Math + Code + Art Initiative · UCLA Mathematics · 2026
Inner Landscapes
Sound, Image, and Emotion Through Neural Networks
Shanmei Wanyan, Jiayin Lu, Hanyin Zhang, Ying Jiang, Yue Sun, Wanxi Yang, Yumeng He, Chenfanfu Jiang
Exhibition Statement
Inner Landscapes explores how contemporary AI systems translate between sound, image, and emotional meaning through cross-modal associations. Combining language-model-assisted image selection, neural image representations, and audio-conditioned generation, the work explores how emotional meaning can emerge through associations across different sensory modalities.
Each piece begins with a reference image selected to represent an emotional state such as calm, anxiety, nostalgia, grief, or joy. Large language model assistance is used to recommend candidate images based on visual composition, atmosphere, and semantic associations, after which the artist selects the final reference image.

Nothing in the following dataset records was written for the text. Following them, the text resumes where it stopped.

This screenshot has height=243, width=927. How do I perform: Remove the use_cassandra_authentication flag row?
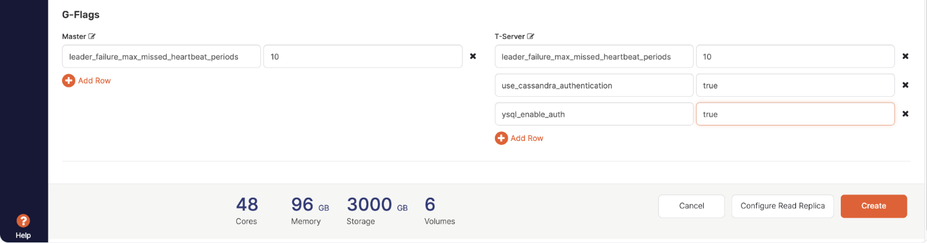coord(905,86)
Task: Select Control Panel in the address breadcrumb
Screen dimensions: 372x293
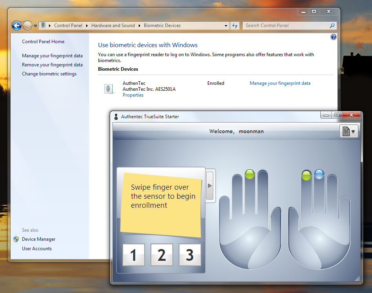Action: (x=68, y=26)
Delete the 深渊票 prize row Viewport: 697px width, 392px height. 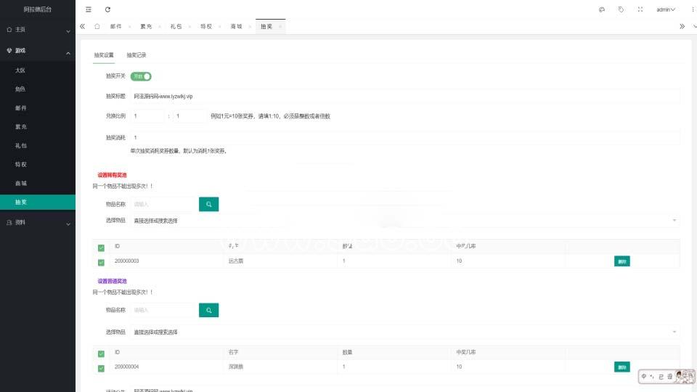pos(621,367)
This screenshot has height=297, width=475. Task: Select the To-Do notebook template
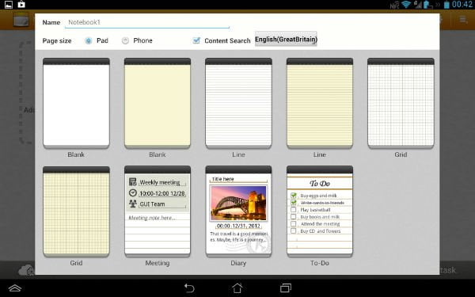tap(320, 211)
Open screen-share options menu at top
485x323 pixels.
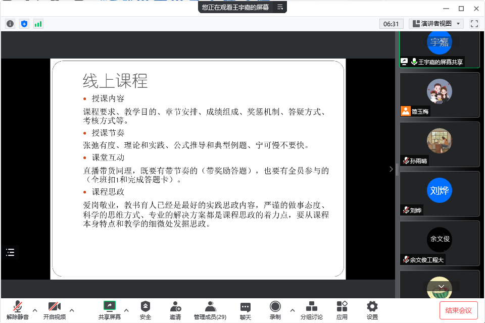tap(279, 7)

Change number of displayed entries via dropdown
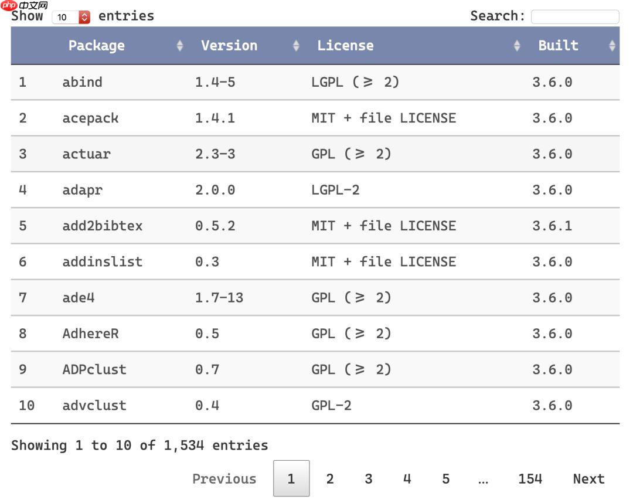pos(70,16)
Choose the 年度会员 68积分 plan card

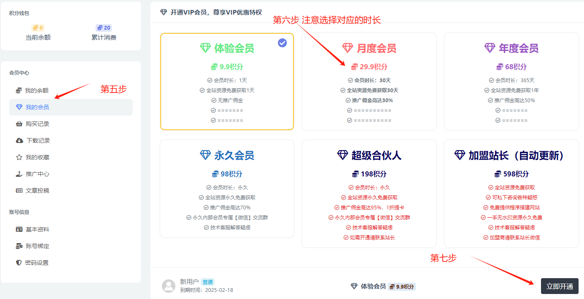pyautogui.click(x=511, y=82)
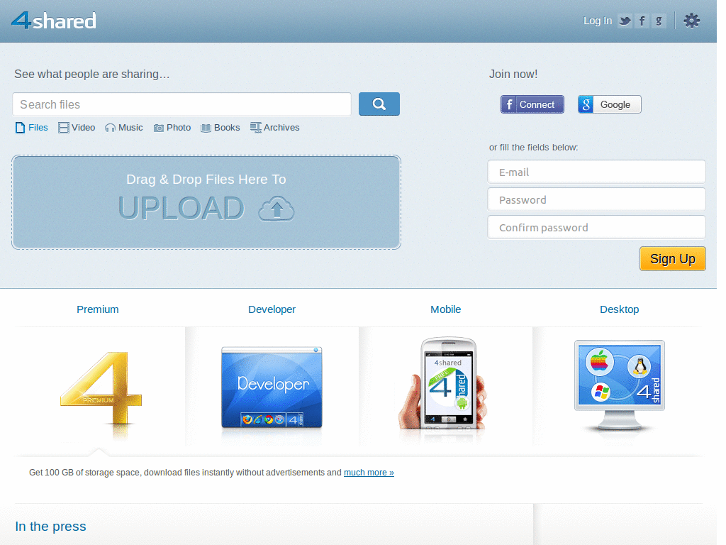Viewport: 726px width, 545px height.
Task: Open the 'much more »' link
Action: (x=369, y=472)
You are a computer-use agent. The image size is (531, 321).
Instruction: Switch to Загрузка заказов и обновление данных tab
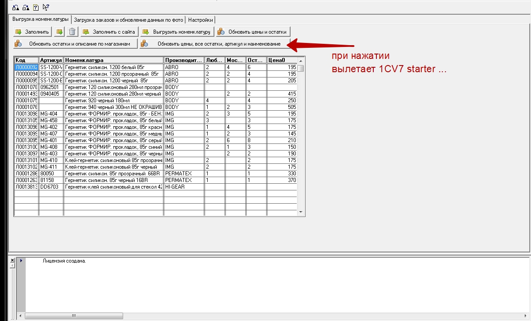(x=128, y=20)
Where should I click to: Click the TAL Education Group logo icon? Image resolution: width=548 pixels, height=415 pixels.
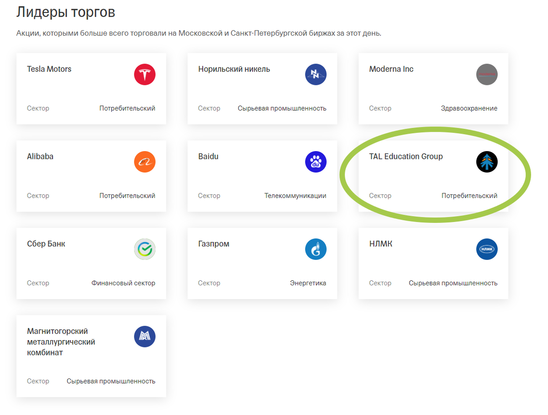click(x=487, y=162)
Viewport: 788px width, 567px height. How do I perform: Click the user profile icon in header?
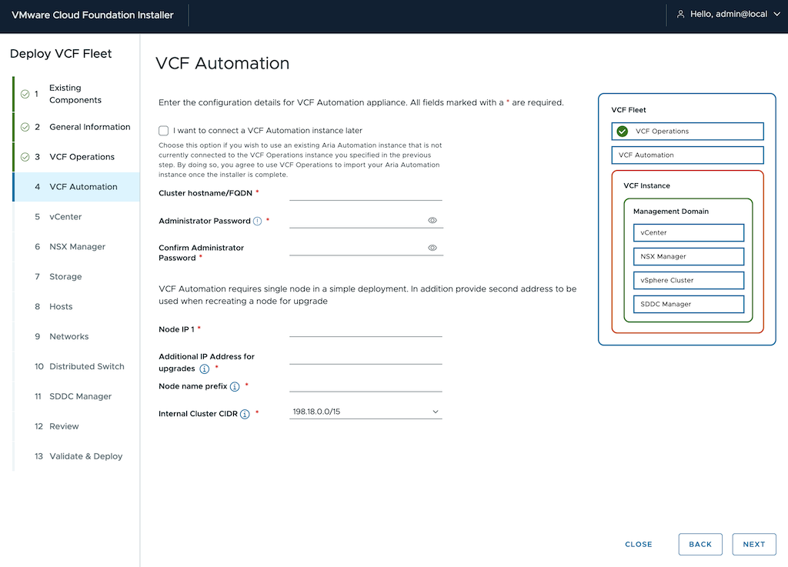(x=680, y=15)
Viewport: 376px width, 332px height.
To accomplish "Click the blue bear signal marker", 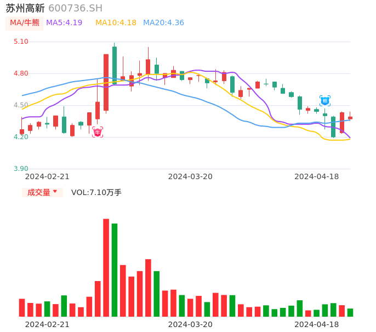I will (x=325, y=101).
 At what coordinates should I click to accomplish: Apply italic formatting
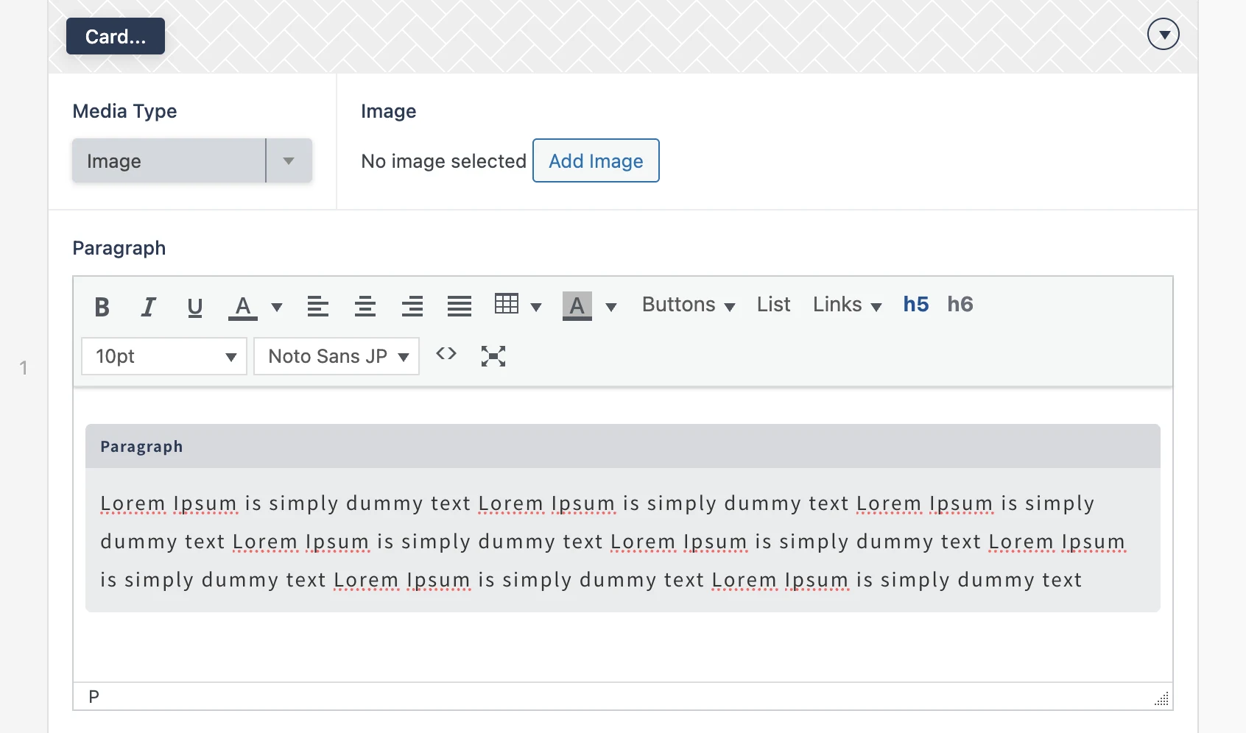pyautogui.click(x=149, y=306)
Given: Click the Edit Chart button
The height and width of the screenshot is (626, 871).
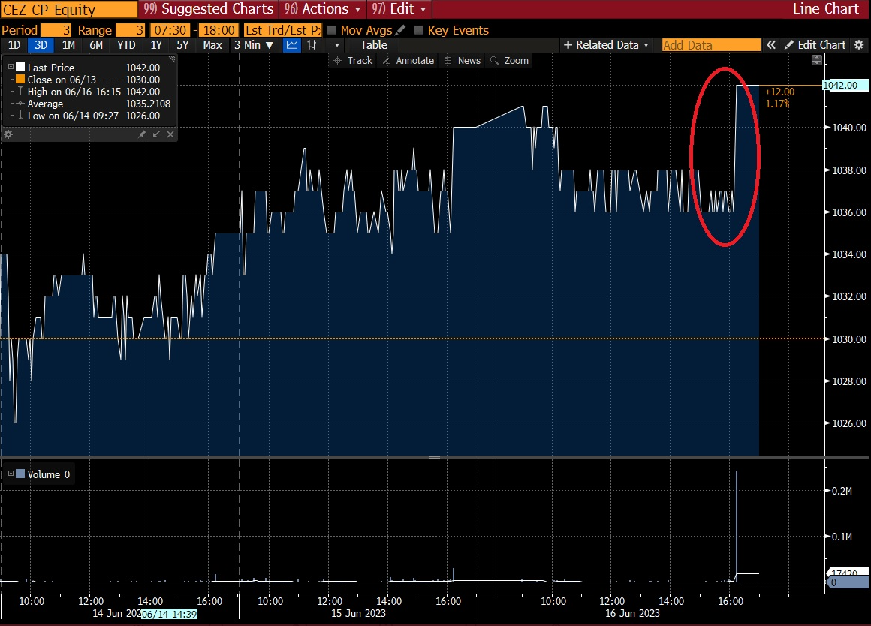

A coordinate-based neural network learns the visual structure of the reference image from pixel coordinates while receiving the music spectrogram of the current time frame as input. The network is trained simultaneously on multiple zoom levels of the image. Different spectrogram thresholds emphasize different visual scales, allowing the representation to continuously shift between larger and smaller structures. As the music evolves, the imagery appears to expand, contract, and breathe in response to changes in rhythm, intensity, and frequency signals.
To preserve visually significant features, an edge-based density map assigns greater training importance to regions containing strong structural detail. Fourier coordinate encoding enables the network to capture high-frequency image information, producing a balance between sharp, focused details and larger, softer painterly forms. This creates a visual effect similar to selective focus.
The trained representation is then rendered through a stochastic random-walk painting process. Strokes accumulate on a digital canvas, while music intensity and emotion-specific styles influence their length, width, transparency, and directional randomness. The result is an evolving painting in which sound drives motion, color, and structural change.
Each dynamic painting video expresses a distinct emotional landscape. Calm appears through gentle movement and cool tones, anxiety through unstable branching and flickering intensity, nostalgia through fading and re-emerging traces, grief through dimming and dissolution, and joy through expanding forms and radiant color.
Mathematics, machine learning, computer vision, and stochastic processes function as artistic media. Through computational processes that translate between sound, image, motion, and meaning, the series reveals how neural networks can generate abstract yet recognizable emotional landscapes through cross-modal associations.
Works
Calm · 2026
Anxiety · 2026
Nostalgia · 2026
Grief · 2026
Joy · 2026
Medium
Dynamic video painting. Neural image representations, audio-conditioned generation, stochastic painting process.